[WHAT YOU SHOULD DO]
Below are records; quote them exactly from the first line through the line that contains "[Facebook] (39, 2487)".
*** Opening STUDY MATERIAL ***
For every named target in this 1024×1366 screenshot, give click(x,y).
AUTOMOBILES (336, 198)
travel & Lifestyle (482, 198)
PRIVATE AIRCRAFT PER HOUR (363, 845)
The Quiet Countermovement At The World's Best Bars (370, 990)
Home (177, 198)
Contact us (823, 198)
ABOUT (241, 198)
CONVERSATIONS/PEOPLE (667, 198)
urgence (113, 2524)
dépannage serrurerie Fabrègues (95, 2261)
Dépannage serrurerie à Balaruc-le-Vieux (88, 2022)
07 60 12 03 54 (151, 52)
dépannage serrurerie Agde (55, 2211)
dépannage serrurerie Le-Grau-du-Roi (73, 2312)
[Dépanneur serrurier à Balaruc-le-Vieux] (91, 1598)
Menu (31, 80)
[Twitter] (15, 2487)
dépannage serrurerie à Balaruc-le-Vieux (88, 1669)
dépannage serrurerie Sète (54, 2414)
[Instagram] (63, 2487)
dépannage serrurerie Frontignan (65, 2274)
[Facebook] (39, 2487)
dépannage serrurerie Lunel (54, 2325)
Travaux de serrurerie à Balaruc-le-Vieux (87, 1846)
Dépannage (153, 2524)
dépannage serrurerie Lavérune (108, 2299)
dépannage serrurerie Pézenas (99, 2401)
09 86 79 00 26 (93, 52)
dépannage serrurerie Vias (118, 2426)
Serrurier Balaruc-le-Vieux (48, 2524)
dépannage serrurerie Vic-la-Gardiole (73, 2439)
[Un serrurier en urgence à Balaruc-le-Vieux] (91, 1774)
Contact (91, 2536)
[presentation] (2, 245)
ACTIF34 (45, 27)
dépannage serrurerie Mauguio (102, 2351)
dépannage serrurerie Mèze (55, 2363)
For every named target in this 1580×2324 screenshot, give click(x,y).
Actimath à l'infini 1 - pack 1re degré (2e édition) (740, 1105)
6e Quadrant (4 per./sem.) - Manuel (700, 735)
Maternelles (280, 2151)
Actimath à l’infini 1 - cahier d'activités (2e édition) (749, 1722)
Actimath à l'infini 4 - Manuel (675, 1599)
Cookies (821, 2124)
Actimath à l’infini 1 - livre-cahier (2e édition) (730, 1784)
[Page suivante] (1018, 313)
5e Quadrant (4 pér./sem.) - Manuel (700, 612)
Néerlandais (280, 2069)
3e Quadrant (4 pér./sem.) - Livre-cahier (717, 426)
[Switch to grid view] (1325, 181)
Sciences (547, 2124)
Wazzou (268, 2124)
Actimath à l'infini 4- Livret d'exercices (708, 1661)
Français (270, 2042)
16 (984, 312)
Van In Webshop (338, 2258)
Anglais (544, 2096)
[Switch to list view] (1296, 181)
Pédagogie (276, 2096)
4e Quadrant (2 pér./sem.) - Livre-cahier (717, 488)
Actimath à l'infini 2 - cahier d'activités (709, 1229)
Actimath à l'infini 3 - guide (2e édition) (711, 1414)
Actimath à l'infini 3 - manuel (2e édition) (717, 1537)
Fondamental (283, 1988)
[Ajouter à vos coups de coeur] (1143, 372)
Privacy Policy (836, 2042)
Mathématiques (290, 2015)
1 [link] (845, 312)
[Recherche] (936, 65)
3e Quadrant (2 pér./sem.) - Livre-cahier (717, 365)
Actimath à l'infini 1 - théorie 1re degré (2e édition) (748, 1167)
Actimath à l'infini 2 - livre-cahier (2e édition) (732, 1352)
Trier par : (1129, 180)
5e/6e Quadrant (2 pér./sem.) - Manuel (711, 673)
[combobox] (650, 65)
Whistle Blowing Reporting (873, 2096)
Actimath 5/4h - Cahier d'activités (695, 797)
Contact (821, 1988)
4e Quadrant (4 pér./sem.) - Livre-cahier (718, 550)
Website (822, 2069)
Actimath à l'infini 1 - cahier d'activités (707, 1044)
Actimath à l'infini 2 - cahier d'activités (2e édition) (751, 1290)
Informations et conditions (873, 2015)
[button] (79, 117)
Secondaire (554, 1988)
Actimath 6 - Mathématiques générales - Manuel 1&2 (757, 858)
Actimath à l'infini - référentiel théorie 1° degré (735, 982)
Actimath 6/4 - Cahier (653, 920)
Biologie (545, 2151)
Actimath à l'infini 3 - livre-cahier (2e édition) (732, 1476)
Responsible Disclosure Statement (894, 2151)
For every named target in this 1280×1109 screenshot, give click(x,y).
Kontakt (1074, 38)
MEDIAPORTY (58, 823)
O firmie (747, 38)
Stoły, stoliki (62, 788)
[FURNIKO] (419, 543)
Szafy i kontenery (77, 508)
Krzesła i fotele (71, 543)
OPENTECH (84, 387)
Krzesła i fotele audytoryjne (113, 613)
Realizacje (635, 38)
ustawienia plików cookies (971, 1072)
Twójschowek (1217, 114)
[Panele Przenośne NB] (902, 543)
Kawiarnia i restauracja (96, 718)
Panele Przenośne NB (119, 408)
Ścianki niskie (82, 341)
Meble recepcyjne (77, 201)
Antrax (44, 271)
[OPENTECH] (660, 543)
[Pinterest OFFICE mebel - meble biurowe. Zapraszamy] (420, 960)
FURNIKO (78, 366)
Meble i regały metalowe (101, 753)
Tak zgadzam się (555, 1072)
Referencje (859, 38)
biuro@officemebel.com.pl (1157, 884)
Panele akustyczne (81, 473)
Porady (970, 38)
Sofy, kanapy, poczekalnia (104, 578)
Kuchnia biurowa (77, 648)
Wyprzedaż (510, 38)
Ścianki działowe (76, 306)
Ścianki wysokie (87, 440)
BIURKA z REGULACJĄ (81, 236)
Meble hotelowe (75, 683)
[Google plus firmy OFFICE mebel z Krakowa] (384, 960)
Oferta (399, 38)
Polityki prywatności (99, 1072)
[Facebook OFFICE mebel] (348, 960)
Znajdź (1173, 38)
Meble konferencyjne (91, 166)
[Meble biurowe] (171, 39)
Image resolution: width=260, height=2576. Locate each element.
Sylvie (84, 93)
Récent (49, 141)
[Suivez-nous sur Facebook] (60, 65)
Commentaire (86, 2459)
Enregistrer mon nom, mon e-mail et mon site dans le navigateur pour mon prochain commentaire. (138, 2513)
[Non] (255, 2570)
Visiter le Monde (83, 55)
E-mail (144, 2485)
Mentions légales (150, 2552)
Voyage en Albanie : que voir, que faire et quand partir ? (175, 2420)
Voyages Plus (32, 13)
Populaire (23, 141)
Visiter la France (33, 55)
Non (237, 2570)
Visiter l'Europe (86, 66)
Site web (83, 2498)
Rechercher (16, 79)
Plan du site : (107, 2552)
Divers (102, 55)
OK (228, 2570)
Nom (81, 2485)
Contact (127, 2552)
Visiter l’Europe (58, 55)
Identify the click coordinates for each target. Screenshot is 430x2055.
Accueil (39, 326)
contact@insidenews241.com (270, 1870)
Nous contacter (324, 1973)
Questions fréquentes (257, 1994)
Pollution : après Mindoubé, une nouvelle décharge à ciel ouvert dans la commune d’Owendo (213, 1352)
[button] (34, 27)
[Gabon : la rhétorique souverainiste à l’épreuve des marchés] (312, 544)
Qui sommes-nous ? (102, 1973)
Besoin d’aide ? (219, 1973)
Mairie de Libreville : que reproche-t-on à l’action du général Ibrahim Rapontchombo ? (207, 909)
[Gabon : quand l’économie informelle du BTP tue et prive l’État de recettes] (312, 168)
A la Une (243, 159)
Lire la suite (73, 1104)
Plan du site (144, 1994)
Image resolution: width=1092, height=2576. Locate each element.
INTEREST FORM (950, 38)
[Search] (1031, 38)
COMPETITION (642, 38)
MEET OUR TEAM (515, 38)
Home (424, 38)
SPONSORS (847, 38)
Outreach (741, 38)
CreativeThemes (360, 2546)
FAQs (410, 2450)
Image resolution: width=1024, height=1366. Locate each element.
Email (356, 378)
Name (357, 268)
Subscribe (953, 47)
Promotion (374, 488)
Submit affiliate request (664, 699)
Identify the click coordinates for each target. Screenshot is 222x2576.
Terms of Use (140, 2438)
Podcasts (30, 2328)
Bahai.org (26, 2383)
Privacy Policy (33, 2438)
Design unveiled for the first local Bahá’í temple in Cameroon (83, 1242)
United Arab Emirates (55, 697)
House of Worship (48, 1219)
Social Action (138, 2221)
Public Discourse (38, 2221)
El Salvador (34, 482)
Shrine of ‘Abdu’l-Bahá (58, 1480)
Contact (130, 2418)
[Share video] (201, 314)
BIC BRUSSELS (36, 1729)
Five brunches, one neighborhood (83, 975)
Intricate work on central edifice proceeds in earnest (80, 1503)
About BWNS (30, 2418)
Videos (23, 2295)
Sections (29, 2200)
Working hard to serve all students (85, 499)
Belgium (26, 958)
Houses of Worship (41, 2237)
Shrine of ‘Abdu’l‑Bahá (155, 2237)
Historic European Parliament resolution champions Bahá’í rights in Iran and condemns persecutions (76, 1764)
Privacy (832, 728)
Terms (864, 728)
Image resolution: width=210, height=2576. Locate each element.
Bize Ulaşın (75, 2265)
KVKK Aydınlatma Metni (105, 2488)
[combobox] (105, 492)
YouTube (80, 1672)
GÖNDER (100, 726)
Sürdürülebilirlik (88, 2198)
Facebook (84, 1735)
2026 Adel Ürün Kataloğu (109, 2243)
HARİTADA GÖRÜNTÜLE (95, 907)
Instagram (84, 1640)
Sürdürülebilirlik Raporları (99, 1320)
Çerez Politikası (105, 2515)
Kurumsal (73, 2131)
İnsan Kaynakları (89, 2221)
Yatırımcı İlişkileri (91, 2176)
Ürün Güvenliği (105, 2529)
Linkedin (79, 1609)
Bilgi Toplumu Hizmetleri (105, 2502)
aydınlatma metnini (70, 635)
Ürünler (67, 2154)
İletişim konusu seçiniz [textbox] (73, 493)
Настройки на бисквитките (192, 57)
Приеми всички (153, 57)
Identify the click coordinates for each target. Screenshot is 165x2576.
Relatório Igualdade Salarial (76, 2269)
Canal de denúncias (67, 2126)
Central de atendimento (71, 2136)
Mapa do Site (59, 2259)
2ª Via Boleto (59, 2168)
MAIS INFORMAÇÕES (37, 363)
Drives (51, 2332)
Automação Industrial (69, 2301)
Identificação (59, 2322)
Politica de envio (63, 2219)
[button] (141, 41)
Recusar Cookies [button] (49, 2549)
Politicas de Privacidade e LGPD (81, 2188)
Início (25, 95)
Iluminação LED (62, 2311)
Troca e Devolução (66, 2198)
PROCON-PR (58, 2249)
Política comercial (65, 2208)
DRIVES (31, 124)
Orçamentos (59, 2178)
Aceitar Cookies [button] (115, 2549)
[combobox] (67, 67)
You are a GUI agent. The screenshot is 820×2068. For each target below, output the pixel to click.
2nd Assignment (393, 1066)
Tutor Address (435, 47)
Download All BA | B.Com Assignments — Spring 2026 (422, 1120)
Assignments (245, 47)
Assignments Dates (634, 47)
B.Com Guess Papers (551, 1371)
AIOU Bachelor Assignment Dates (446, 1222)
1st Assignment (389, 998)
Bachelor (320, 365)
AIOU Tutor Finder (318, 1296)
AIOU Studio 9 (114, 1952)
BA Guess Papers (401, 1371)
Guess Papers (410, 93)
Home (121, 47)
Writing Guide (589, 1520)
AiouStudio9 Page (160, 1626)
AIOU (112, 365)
*** Closing STUDY MATERIAL ***
[EXERCISE RESULT]
For every named target in this 1024×1366 screenshot, give click(x,y).
AUTOMOBILES (336, 198)
travel & Lifestyle (482, 198)
PRIVATE AIRCRAFT PER HOUR (363, 845)
The Quiet Countermovement At The World's Best Bars (370, 990)
Home (177, 198)
Contact us (823, 198)
ABOUT (241, 198)
CONVERSATIONS/PEOPLE (667, 198)
urgence (113, 2524)
dépannage serrurerie Fabrègues (95, 2261)
Dépannage serrurerie à Balaruc-le-Vieux (88, 2022)
07 60 12 03 54 (151, 52)
dépannage serrurerie Agde (55, 2211)
dépannage serrurerie Le-Grau-du-Roi (73, 2312)
[Dépanneur serrurier à Balaruc-le-Vieux] (91, 1598)
Menu (31, 80)
[Twitter] (15, 2487)
dépannage serrurerie à Balaruc-le-Vieux (88, 1669)
dépannage serrurerie Sète (54, 2414)
[Instagram] (63, 2487)
dépannage serrurerie Frontignan (65, 2274)
[Facebook] (39, 2487)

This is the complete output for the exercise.